REQUIRED ACTION: Word for word, retype the records below.
##### RECORDS SHOWN #####
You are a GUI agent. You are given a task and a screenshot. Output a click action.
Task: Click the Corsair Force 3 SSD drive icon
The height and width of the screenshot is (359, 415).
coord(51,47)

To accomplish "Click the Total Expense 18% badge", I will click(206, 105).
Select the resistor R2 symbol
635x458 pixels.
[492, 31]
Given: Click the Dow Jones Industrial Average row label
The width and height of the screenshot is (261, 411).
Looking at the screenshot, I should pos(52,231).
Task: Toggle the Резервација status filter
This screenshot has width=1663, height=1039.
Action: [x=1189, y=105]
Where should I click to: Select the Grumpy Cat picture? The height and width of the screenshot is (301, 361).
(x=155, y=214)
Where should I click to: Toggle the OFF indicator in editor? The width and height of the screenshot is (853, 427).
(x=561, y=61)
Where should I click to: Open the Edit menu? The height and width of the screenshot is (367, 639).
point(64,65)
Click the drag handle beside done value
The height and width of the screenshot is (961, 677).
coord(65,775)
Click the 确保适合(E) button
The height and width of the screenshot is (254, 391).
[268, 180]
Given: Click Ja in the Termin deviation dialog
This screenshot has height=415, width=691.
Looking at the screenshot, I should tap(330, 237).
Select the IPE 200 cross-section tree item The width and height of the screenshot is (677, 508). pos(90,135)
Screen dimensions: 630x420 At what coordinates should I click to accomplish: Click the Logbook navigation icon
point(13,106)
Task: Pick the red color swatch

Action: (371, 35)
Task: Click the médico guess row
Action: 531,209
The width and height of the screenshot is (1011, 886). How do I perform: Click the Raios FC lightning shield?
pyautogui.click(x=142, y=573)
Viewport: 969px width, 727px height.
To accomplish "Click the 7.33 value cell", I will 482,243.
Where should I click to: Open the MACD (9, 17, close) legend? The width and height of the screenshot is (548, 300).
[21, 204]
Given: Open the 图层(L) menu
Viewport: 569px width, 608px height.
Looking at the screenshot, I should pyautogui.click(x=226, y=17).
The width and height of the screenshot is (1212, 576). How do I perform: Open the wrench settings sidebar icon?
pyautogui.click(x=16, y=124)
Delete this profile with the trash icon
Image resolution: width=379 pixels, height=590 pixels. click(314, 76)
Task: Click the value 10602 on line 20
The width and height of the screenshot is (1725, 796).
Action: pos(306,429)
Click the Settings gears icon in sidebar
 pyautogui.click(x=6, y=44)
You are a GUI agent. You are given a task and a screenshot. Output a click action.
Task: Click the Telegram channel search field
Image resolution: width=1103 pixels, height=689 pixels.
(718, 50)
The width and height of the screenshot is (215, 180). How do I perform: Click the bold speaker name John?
#####
EXERCISE RESPONSE:
You are a GUI agent. You are given a task and a screenshot. Output a click action.
Task: Click the Corsair Force 3 SSD drive icon
The height and width of the screenshot is (359, 415).
coord(51,47)

To accomplish "Click the Total Expense 18% badge", I will click(206, 105).
Select the resistor R2 symbol
635x458 pixels.
[492, 31]
Given: Click the Dow Jones Industrial Average row label
The width and height of the screenshot is (261, 411).
Looking at the screenshot, I should pos(52,231).
Task: Toggle the Резервација status filter
This screenshot has width=1663, height=1039.
Action: [x=1189, y=105]
Where should I click to: Select the Grumpy Cat picture? The height and width of the screenshot is (301, 361).
(x=155, y=214)
Where should I click to: Toggle the OFF indicator in editor? The width and height of the screenshot is (853, 427).
(x=561, y=61)
Where should I click to: Open the Edit menu? The height and width of the screenshot is (367, 639).
point(64,65)
Click the drag handle beside done value
The height and width of the screenshot is (961, 677).
coord(65,775)
Click the 确保适合(E) button
The height and width of the screenshot is (254, 391).
[268, 180]
Given: Click Ja in the Termin deviation dialog
This screenshot has height=415, width=691.
Looking at the screenshot, I should tap(330, 237).
Select the IPE 200 cross-section tree item The width and height of the screenshot is (677, 508). pos(90,135)
Screen dimensions: 630x420 At what coordinates should I click to accomplish: Click the Logbook navigation icon
point(13,106)
Task: Pick the red color swatch

Action: (371, 35)
Task: Click the médico guess row
Action: 531,209
The width and height of the screenshot is (1011, 886). How do I perform: Click the Raios FC lightning shield?
pyautogui.click(x=142, y=573)
Viewport: 969px width, 727px height.
To accomplish "Click the 7.33 value cell", I will 482,243.
Where should I click to: Open the MACD (9, 17, close) legend? The width and height of the screenshot is (548, 300).
[21, 204]
Given: Open the 图层(L) menu
Viewport: 569px width, 608px height.
Looking at the screenshot, I should pyautogui.click(x=226, y=17).
The width and height of the screenshot is (1212, 576). How do I perform: Open the wrench settings sidebar icon?
pyautogui.click(x=16, y=124)
Delete this profile with the trash icon
Image resolution: width=379 pixels, height=590 pixels. click(314, 76)
Task: Click the value 10602 on line 20
The width and height of the screenshot is (1725, 796).
Action: pos(306,429)
Click the Settings gears icon in sidebar
 pyautogui.click(x=6, y=44)
You are a GUI agent. You are given a task and a screenshot. Output a click action.
Task: Click the Telegram channel search field
Image resolution: width=1103 pixels, height=689 pixels.
(718, 50)
The width and height of the screenshot is (215, 180). How do I perform: Click the bold speaker name John?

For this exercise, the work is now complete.